§ Problem description
Rewrite the listing between the lines holding "You are a GUI" and "click(732, 362)", inclusive, keeping all other text as is but multiplying each click coordinate by 1.7 and rounding to whole numbers, with halves rounded up.
-- start of Data records --
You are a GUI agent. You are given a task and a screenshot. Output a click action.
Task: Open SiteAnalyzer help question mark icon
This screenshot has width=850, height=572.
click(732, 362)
-- end of Data records --
-- start of Data records --
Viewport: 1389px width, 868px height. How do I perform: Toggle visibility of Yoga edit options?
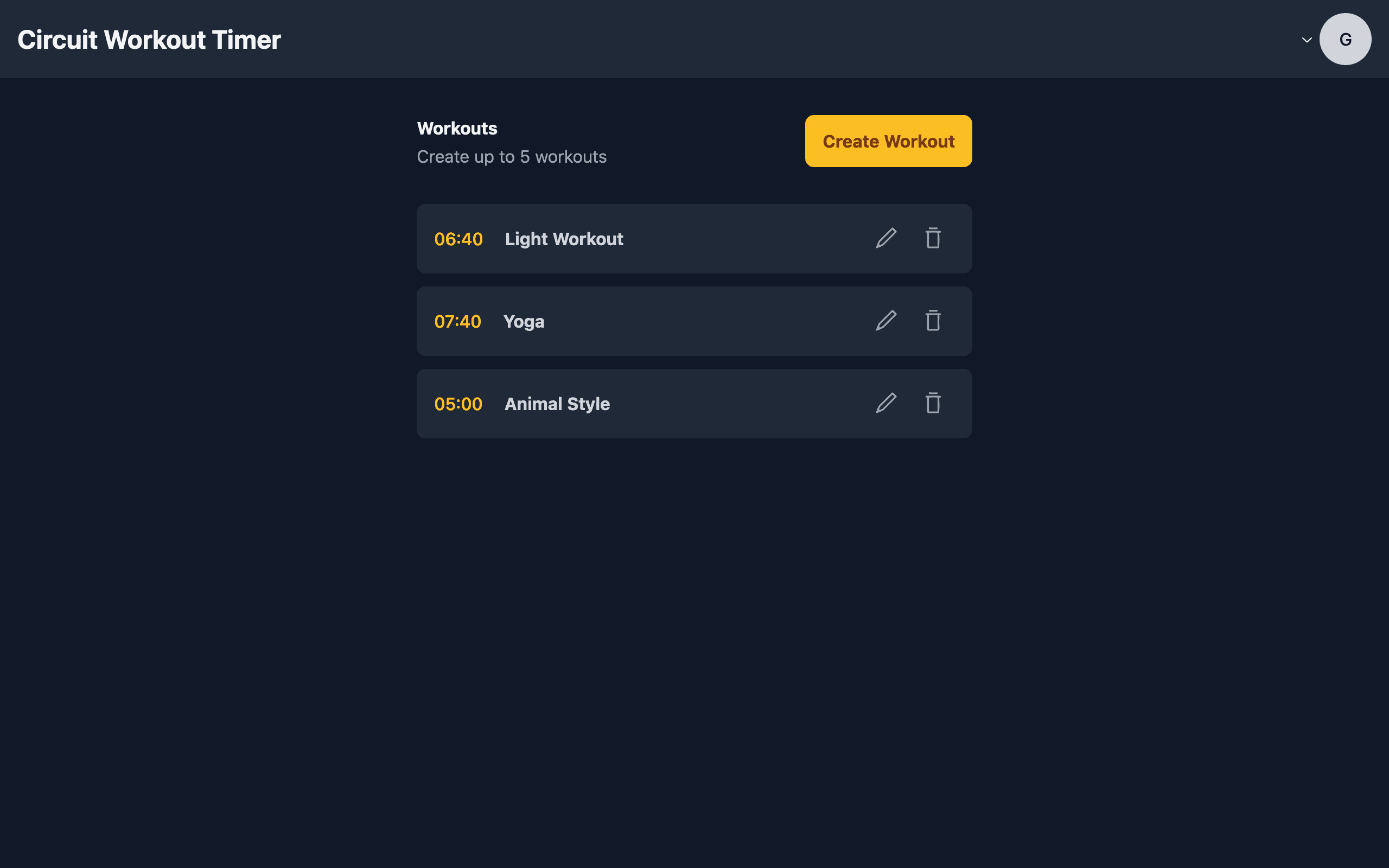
-- end of Data records --
-- start of Data records --
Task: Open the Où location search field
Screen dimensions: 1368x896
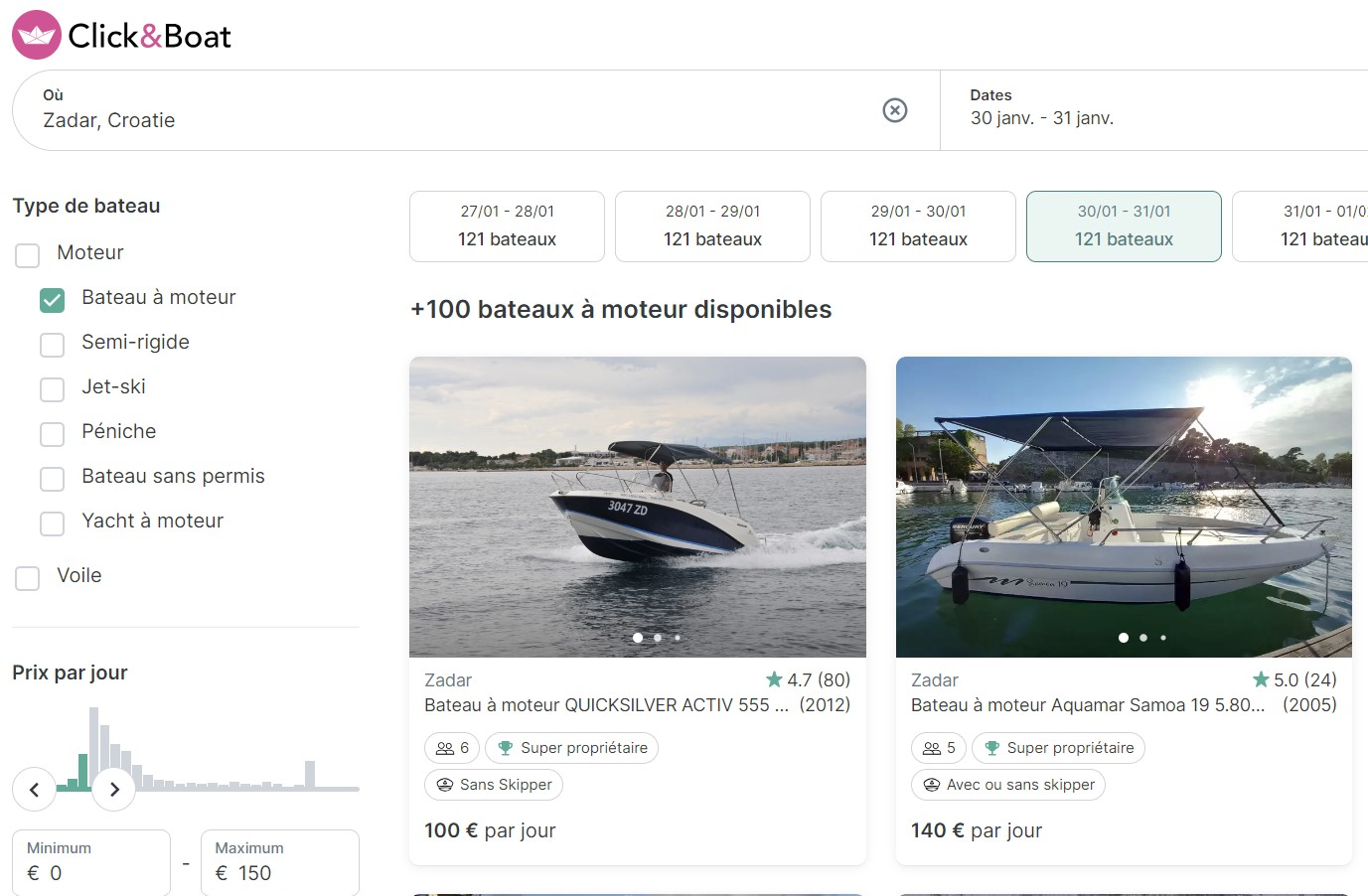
-- end of Data records --
§ Response
You are a GUI agent. You are given a task and a screenshot. Output a click action.
Task: Open SiteAnalyzer help question mark icon
This screenshot has width=850, height=572.
click(1244, 615)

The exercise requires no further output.